Celia Amaya, a community health worker for the MVP program at Ben Taub, said that it can take a lot of persistence over the course of many ED visits to gain patients’ confidence and fully understand their situation. She is tracking dozens of MVPs at any given time, seeking to connect them with needed services and checking in with them by telephone or text. “You have to be super compassionate, you have to build a lot of trust with them in order to actually address what’s bringing them to the [ED],” she said.

Nery Amaya (no relation to Celia), a community health worker for the MVP program at the LBJ, said that she tries to be as persistent and attentive as possible with patients to develop a relationship. “We don’t give up,” she said. “Some see me and say, ‘Ah, you’re here!’ Others are like, ‘Oh, you again.’ And I say, ‘Yeah, I’m going to come see you every time you’re here.’”

Because some patients tend to visit multiple EDs, Harris Health is now coordinating with two other major area hospitals—Houston Methodist Hospital and Memorial Hermann Hospital—and holding case conferences to discuss mutual patients.
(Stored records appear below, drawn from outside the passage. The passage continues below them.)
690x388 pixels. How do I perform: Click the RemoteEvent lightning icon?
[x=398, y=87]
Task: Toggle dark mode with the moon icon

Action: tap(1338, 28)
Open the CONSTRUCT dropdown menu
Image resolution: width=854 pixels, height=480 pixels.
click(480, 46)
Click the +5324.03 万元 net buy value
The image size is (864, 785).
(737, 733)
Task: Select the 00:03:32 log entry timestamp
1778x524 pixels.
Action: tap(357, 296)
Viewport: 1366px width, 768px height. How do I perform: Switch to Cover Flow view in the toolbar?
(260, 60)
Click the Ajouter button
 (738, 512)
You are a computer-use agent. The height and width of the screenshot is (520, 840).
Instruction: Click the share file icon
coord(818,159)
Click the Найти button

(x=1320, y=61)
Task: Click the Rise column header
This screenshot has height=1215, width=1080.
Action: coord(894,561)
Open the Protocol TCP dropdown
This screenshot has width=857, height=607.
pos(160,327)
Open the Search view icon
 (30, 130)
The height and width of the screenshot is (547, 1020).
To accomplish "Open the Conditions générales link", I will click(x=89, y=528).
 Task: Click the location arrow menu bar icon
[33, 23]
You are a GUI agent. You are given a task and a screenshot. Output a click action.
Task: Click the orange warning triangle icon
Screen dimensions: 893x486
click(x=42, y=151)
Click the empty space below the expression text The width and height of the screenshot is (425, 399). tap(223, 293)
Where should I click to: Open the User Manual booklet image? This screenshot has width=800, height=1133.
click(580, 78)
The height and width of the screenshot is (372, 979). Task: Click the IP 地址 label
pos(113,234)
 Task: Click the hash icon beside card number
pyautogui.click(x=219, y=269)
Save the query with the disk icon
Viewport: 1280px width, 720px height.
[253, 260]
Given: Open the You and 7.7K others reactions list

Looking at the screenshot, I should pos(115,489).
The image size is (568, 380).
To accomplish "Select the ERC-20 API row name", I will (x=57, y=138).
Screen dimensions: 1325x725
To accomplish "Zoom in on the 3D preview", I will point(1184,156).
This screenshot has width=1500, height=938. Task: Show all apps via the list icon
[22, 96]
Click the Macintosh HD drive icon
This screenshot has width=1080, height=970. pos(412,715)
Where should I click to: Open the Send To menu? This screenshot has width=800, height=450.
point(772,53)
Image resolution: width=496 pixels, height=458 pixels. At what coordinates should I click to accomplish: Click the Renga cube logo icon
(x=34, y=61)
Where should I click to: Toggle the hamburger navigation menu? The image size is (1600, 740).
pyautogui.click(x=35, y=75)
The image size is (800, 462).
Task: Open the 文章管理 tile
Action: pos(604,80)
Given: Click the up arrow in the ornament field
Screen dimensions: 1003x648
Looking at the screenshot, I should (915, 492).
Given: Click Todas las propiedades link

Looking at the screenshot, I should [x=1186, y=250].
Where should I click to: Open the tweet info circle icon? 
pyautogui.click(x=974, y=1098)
In an effort to maximize its reach, the MVP program has also linked up with local organizations providing community-based services, whether related to housing, substance use, or other issues.

The MVP team now regularly meets with its partners, including the Coalition for the Homeless of Houston/Harris County and the Houston Recovery Center, to discuss the management of specific patients. Before this development, said Scot More, a senior associate at the homeless coalition, his organization had little or no contact with EDs. “Our homeless system has been working in a silo, not communicating with the medical services at all,” he said.

Suzanne Jarvis, director of data and program analytics at the Houston Recovery Center, estimated that her organization, which coordinates services for people grappling with substance use disorder, had received more than 120 referrals through the MVP program. Many of the Harris Health MVP referrals, she added, were for people who had not yet landed on the radar of the city’s myriad social service agencies.

“When you start opening up gateways into these bigger systems, you’re catching a new population that wasn’t caught through the social service sector,” Jarvis said. Adequately addressing these patients’ needs, she added, can lead to changes in their patterns of seeking medical care. “We find that if we can house them, if we give them a coach that helps them stay in housing, we get them on medication-assisted treatment, then their use of emergency services goes way down,” she explained.

Ben Ma, the co–medical director of the MVP program at the LBJ and an assistant professor at the McGovern Medical School at UTHealth Houston, said that he learned a great deal more about the ED attendees through the initiative than he expected. “I’ve recognized that this patient population is so complicated and so diverse in a way that I’d never previously thought about,” he said. “Each patient really has their own mixture of barriers, and it takes a pretty robust structure of dedicated people to get to the root of that.”